The present invention discloses several methods for flexible and multiple dosing using film delivery systems. The present invention overcomes the shortcomings of the prior art by providing a novel and nonobvious thin film device, kit, method of using the same.

The present invention provides improved methods of delivering a wide variety of actives or medications into a consumer or patient via skin or a moistened membrane tissue structure, such as the oral or buccal mucosa, vaginal mucosa, rectal mucosa, eyes, and etc., by applying the film onto the skin or mucosa surface for efficient absorption or other purposes.

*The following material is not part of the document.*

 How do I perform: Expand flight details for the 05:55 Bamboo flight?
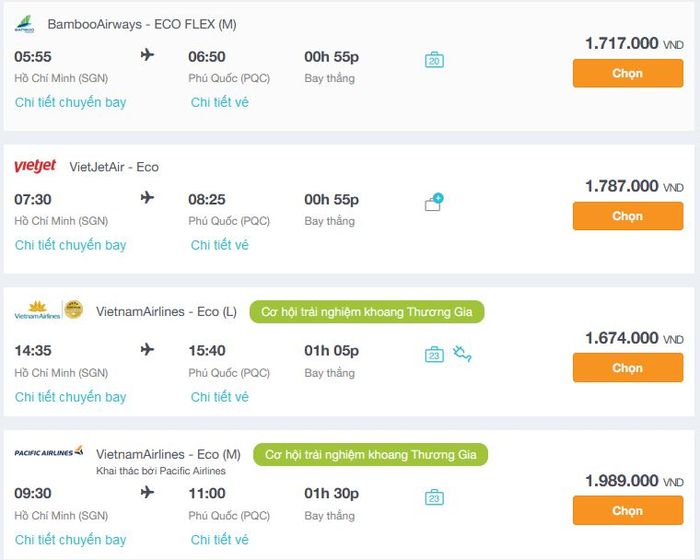pyautogui.click(x=70, y=102)
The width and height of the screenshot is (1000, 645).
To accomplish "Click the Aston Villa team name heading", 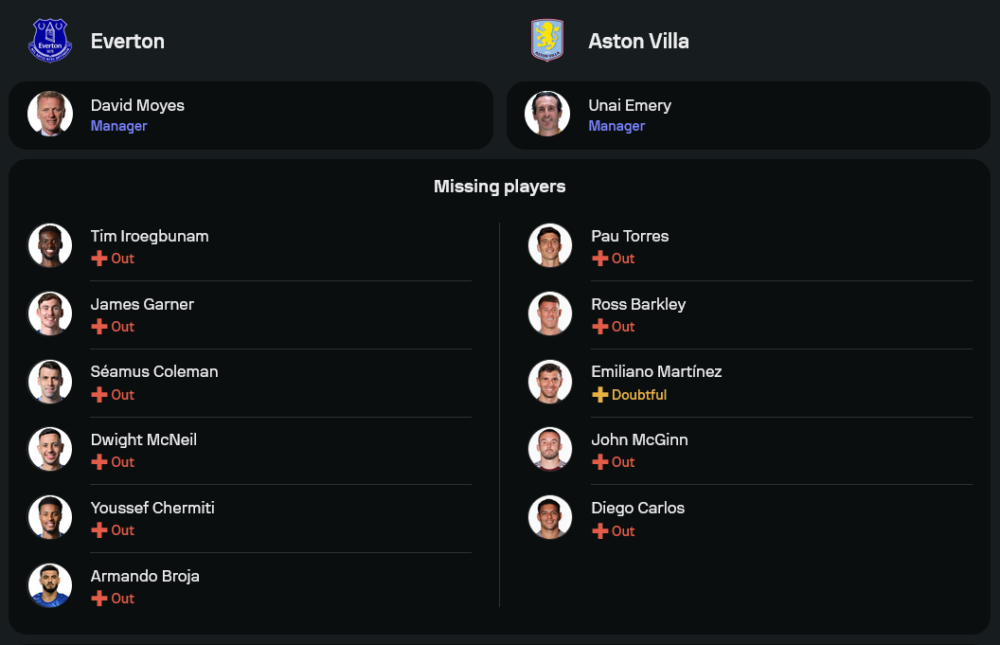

Numerous objects, features and advantages of the present invention will be readily apparent to those of ordinary skill in the art by reading the detailed description when taken in conjunction with the accompany drawings. The invention is not limited in its application to the details of construction and to the arrangements of the components set forth above via the description or illustrated in the drawings. The invention is capable of other embodiments and of being practiced and carried out in various ways. Also, it is to be understood that the phraseology and terminology employed herein are for the purpose of description and should not be regarded as limiting.

As such, those skilled in the art will appreciate that the conception, upon which this disclosure is based may readily be utilized as a basis for the designing of other structures, methods and systems for carrying out the several purposes of the present invention. It is important, therefore, that the claims be regarded as including such equivalent constructions insofar as they do not depart from the spirit and scope of the present invention.

While the present invention has been described in conjunction with specific embodiments, those of normal skill in the art will appreciate the modifications and variations can be made without departing from the scope and the spirit of the present invention. Such modifications and variations are envisioned to be within the scope of the appended claims.